» **TASK**
Every line from the one that includes "Privacy Policy (587, 1281)" to the end of the entries should be written out exactly, with the first and last included.

[Start of Attachment]

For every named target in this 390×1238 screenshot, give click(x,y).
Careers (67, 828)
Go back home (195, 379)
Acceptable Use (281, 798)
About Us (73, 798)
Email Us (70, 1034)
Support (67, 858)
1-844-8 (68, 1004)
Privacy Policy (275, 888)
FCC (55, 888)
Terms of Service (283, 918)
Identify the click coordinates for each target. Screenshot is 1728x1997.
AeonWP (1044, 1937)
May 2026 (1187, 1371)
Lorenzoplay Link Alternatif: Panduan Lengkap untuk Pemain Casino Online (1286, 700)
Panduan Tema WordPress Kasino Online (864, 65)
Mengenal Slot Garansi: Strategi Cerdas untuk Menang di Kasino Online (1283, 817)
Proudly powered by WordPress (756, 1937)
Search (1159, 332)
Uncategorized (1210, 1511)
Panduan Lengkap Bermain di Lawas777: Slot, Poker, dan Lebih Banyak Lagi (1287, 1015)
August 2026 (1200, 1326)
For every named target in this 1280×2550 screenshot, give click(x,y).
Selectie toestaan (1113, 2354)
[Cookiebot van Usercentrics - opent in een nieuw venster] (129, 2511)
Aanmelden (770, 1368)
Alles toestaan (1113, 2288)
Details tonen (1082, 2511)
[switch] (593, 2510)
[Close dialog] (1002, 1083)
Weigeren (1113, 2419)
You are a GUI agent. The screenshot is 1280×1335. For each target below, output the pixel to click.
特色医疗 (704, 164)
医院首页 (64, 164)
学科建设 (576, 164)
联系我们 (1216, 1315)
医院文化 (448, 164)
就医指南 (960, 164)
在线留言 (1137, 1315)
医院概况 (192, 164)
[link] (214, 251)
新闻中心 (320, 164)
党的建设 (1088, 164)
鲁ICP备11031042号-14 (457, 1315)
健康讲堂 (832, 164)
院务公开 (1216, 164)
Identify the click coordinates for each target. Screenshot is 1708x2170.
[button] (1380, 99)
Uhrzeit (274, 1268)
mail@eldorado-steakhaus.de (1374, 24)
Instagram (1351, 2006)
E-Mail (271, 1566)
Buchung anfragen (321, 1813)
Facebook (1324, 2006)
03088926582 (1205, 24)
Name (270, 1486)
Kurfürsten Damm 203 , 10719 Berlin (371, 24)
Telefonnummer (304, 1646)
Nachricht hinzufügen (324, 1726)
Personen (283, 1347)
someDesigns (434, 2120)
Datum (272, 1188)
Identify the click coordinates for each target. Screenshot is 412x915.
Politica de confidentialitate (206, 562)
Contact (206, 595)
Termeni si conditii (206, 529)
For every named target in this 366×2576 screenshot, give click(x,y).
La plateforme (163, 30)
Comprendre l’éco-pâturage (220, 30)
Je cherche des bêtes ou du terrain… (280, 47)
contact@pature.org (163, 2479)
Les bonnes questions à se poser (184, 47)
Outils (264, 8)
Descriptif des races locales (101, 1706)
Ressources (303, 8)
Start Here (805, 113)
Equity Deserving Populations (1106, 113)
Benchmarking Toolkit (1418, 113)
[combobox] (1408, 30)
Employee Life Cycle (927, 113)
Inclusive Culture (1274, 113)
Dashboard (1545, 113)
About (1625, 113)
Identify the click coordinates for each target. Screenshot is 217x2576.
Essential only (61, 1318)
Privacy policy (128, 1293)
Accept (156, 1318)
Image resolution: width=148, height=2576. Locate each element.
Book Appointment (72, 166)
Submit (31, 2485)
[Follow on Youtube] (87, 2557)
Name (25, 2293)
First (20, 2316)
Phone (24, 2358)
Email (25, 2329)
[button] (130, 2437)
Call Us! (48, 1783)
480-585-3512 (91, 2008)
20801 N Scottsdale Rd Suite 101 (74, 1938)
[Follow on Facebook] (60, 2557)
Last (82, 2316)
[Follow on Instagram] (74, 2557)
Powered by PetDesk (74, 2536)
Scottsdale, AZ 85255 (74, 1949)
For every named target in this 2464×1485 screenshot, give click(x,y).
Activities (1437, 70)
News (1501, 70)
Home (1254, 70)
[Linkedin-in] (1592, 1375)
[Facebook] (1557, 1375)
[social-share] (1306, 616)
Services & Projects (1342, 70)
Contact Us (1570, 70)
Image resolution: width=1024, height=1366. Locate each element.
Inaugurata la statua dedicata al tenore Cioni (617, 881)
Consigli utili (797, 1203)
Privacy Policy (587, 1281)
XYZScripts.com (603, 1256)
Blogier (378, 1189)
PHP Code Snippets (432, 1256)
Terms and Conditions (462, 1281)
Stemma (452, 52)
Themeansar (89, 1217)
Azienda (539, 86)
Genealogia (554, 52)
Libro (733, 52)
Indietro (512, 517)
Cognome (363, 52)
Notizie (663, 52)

[End of Attachment]

» **THE COMPLETED TASK**
Privacy Policy (587, 1281)
XYZScripts.com (603, 1256)
Blogier (378, 1189)
PHP Code Snippets (432, 1256)
Terms and Conditions (462, 1281)
Stemma (452, 52)
Themeansar (89, 1217)
Azienda (539, 86)
Genealogia (554, 52)
Libro (733, 52)
Indietro (512, 517)
Cognome (363, 52)
Notizie (663, 52)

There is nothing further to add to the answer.